** START Selected text **
Effects of air emissions, and its changes to the health and well-being of Kwantlen First Nation members.

Effects of increased container, road and rail traffic.

13.7. Kwikwetlem First Nation

The Impact Statement must include a nation-specific assessment of project effects on Kwikwetlem First Nation.

Table 13.7 Kwikwetlem First Nation-Specific Potential Effects on Indigenous Interests

Preliminary Indigenous Interests

Preliminary Potential Effects

Harvesting and Subsistence Activities

Effects on fisheries and the ability to exercise harvesting rights, including the right to harvest for Food, Social, and Ceremonial purposes.

Effects on fisheries, wildlife and sea mammals (e.g. whales) resulting from project-related activities (e.g. ship traffic).

Effects on the health of the Fraser River fishery.

Effects on Kwikwetlem's lands and waters.

Stewardship and Governance

Effects of the project on the Nation's efforts to re-establish self-governance.

Effects of incidental activities to the project, such as short sea shipping, on the health of the Fraser River.

13.8. Leq'á:mel First Nation

The Impact Statement must include a nation-specific assessment of project effects on Leq'á:mel First Nation's Indigenous interests.

13.9. Malahat Nation

Malahat Nation self-identified as a participating Indigenous nation to the EAO on November 27, 2020. The Impact Statement must include a nation-specific assessment of project effects on Malahat Nation's Indigenous interests.

Malahat Nation have stated that:

"The Malahat Nation, (Malahat) is a Coast Salish Indigenous community located on southern Vancouver Island. The Malahat people have lived, travelled, hunted and fished throughout the Salish Sea including southern Vancouver Island, the Gulf Islands, the San Juan Islands, and the mouth of the Fraser River since time immemorial. As such, Malahat has asserted Aboriginal rights and title to an area, which includes the project area and associated marine shipping route. We are descendants of the South Saanich people, who are signatories to the Douglas treaties. Malahat people therefore possess the right to fish "as formerly" under the Douglas Treaties. In addition, Malahat is a member of the Te'mexw Treaty Association, which has been involved in negotiating a comprehensive modern treaty through the BC Treaty Commission process since 1995."

Table 13.9 Malahat Nation-Specific Potential Effects on Indigenous Interests

Preliminary Indigenous Interests

Preliminary Potential Effects

Harvesting and Subsistence Activities

Effects of the project on Indigenous rights to harvesting enshrined in historical and modern treaties and the Constitution.

Effects on harvesting for Food, Social, and Ceremonial purposes.

Effects on historical and contemporary preferred harvesting sites and accessibility of culturally important harvesting sites.
** END Selected text **
** START Material **
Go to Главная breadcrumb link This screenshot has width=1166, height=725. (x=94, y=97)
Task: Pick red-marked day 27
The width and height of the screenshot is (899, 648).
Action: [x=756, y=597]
** END Material **
_Exercise_
Echo the impact assessment excerpt between "Effects on fisheries and" and "(e.g. ship traffic).", inclusive. The listing has nothing to do with this.

_Result of this exercise_
Effects on fisheries and the ability to exercise harvesting rights, including the right to harvest for Food, Social, and Ceremonial purposes.

Effects on fisheries, wildlife and sea mammals (e.g. whales) resulting from project-related activities (e.g. ship traffic).